TASK DESCRIPTION: Among the following entries, say how many lines contain the word "message"; the answer is a number and nothing else.

INPUT:

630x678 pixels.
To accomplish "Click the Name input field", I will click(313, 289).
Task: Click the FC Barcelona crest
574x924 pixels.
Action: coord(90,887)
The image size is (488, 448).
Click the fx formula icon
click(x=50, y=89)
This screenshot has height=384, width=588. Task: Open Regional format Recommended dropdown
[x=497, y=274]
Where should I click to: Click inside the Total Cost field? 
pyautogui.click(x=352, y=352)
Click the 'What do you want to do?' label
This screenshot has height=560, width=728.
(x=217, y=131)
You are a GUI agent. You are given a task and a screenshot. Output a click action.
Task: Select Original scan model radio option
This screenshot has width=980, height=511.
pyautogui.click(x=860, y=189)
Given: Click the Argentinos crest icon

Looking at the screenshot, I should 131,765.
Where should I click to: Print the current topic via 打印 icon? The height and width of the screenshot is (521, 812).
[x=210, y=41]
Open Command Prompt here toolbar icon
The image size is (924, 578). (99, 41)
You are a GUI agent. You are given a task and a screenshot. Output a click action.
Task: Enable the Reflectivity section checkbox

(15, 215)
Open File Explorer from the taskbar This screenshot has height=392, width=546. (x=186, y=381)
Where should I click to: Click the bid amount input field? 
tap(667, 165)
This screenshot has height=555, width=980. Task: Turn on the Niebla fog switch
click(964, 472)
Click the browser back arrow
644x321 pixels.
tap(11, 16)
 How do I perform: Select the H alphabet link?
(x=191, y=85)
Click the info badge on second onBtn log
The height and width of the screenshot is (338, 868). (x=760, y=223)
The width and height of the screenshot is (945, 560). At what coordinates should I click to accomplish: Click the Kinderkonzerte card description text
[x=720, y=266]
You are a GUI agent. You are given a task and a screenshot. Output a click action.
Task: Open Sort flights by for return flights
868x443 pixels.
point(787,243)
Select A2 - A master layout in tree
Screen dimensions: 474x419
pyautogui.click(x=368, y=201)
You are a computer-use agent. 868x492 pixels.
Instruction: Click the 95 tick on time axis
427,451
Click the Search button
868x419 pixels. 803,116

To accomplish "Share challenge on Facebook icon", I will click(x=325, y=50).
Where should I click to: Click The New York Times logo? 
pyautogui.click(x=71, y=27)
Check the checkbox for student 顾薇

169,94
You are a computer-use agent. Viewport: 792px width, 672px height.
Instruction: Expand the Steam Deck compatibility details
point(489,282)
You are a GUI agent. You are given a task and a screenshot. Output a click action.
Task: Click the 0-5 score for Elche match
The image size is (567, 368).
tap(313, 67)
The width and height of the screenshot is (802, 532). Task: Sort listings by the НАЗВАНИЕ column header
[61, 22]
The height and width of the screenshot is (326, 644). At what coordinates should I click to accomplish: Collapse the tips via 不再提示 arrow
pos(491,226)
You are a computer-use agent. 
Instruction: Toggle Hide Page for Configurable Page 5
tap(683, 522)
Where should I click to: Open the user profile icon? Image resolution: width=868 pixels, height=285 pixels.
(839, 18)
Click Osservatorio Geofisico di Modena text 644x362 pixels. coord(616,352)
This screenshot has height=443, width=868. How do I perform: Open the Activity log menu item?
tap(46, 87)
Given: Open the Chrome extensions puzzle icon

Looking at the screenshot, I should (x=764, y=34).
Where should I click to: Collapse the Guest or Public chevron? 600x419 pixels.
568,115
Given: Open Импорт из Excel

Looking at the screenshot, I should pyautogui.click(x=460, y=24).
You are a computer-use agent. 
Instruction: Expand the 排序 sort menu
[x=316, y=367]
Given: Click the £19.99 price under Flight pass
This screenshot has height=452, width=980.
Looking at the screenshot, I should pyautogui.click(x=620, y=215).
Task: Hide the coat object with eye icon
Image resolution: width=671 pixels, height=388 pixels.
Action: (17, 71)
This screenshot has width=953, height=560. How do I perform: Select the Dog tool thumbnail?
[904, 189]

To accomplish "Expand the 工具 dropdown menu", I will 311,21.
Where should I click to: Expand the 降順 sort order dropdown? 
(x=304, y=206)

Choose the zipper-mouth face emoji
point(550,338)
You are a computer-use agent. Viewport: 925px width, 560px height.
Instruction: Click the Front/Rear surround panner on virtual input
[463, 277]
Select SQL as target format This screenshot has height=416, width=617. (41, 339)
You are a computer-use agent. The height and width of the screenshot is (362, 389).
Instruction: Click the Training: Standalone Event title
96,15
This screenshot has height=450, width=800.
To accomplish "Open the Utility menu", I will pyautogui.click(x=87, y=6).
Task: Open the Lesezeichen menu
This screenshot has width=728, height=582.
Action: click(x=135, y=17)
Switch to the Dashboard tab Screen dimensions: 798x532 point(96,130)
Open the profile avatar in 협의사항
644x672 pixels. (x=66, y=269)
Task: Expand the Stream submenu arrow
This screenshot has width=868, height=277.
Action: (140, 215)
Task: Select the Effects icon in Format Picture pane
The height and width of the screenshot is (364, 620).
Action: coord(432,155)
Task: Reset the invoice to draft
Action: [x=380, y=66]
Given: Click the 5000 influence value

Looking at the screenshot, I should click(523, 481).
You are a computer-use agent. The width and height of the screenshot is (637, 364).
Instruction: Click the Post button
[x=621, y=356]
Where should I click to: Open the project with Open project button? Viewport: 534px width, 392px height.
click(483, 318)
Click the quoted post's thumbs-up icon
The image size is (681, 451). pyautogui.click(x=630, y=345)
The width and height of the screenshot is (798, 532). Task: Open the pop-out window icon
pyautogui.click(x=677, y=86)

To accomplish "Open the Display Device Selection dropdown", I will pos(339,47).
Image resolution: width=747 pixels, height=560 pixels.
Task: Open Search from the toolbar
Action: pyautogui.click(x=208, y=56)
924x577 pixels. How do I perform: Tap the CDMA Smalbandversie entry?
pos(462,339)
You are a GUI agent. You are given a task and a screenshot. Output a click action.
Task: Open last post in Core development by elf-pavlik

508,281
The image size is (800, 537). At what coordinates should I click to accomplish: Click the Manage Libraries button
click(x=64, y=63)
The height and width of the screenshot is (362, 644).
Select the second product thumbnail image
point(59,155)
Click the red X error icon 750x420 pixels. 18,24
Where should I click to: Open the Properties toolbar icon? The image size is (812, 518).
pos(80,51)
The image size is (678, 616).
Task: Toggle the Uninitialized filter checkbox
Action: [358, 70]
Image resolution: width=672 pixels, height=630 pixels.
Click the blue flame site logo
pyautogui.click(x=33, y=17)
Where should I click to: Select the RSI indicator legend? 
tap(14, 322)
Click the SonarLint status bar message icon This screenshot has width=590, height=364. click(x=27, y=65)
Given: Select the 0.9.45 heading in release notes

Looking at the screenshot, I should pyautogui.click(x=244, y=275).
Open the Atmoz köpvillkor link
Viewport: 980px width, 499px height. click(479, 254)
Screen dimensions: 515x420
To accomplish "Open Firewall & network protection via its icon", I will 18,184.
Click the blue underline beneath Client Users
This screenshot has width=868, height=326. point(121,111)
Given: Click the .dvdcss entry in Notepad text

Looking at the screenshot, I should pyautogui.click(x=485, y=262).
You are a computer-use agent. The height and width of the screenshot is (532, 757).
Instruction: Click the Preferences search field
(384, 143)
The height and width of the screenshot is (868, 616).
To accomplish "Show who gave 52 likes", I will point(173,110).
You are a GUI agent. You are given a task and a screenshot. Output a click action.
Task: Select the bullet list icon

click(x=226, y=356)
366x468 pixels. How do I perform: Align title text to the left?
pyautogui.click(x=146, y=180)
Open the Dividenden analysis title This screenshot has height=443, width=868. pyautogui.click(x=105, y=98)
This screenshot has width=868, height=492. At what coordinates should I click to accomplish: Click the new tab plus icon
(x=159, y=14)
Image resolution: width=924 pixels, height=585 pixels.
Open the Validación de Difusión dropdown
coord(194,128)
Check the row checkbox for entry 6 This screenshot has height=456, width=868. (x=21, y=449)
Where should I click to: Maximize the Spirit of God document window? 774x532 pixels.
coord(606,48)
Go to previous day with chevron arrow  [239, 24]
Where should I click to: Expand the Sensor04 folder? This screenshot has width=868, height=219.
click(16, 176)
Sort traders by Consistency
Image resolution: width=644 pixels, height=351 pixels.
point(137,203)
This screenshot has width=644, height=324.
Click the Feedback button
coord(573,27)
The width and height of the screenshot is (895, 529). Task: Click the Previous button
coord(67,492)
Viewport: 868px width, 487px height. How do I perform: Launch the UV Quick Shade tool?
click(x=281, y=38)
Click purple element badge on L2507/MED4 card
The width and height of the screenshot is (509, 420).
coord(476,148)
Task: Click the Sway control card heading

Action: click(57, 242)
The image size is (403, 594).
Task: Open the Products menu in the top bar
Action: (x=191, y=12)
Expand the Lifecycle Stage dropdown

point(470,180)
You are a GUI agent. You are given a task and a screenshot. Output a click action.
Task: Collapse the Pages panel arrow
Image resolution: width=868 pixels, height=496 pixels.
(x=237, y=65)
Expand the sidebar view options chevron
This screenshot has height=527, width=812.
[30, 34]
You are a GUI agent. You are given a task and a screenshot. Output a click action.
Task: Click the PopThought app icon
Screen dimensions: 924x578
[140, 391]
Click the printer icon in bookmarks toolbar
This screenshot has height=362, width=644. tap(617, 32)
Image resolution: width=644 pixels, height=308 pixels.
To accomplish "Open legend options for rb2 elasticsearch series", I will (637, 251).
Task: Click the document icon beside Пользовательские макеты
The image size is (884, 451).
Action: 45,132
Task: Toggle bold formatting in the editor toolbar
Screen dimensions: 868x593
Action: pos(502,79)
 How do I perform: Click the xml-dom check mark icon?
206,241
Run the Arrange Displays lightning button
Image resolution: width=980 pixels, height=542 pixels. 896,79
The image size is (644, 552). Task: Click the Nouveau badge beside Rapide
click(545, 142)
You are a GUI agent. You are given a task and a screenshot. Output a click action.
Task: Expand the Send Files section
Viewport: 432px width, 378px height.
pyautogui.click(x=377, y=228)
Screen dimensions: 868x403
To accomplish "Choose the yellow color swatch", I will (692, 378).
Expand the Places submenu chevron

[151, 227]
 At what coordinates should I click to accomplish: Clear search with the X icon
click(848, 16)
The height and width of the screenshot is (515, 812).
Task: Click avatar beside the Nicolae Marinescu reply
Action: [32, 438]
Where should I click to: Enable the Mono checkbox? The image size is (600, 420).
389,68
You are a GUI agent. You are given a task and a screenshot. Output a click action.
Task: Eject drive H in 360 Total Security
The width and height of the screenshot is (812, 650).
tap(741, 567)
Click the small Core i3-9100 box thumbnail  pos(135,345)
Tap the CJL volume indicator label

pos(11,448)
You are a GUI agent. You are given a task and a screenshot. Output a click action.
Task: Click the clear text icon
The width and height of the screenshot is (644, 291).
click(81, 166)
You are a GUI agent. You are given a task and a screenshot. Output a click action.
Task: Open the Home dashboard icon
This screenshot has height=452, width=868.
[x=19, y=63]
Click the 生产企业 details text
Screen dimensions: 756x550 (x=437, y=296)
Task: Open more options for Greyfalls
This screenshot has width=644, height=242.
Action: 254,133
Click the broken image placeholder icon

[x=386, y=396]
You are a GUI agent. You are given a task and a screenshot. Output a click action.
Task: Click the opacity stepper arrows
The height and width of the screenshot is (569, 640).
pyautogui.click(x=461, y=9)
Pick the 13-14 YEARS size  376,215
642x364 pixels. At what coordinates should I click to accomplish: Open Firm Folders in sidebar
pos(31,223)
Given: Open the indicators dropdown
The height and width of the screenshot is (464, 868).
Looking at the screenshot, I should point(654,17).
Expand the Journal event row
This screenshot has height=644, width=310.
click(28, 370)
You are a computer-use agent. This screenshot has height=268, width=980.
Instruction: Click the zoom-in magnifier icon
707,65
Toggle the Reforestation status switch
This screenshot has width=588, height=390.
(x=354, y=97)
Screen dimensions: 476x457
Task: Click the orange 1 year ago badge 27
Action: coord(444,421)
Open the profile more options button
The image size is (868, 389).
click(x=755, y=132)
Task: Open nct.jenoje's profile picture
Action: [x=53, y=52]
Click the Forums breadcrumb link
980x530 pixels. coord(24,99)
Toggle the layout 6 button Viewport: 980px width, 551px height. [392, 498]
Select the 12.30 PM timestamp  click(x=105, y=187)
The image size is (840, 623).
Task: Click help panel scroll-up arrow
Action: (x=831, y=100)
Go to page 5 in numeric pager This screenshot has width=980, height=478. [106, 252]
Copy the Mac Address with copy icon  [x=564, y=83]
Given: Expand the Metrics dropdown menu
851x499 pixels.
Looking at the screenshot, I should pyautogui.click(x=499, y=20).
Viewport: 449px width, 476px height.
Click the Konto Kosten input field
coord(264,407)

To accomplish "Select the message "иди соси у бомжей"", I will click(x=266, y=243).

SOLUTION: 2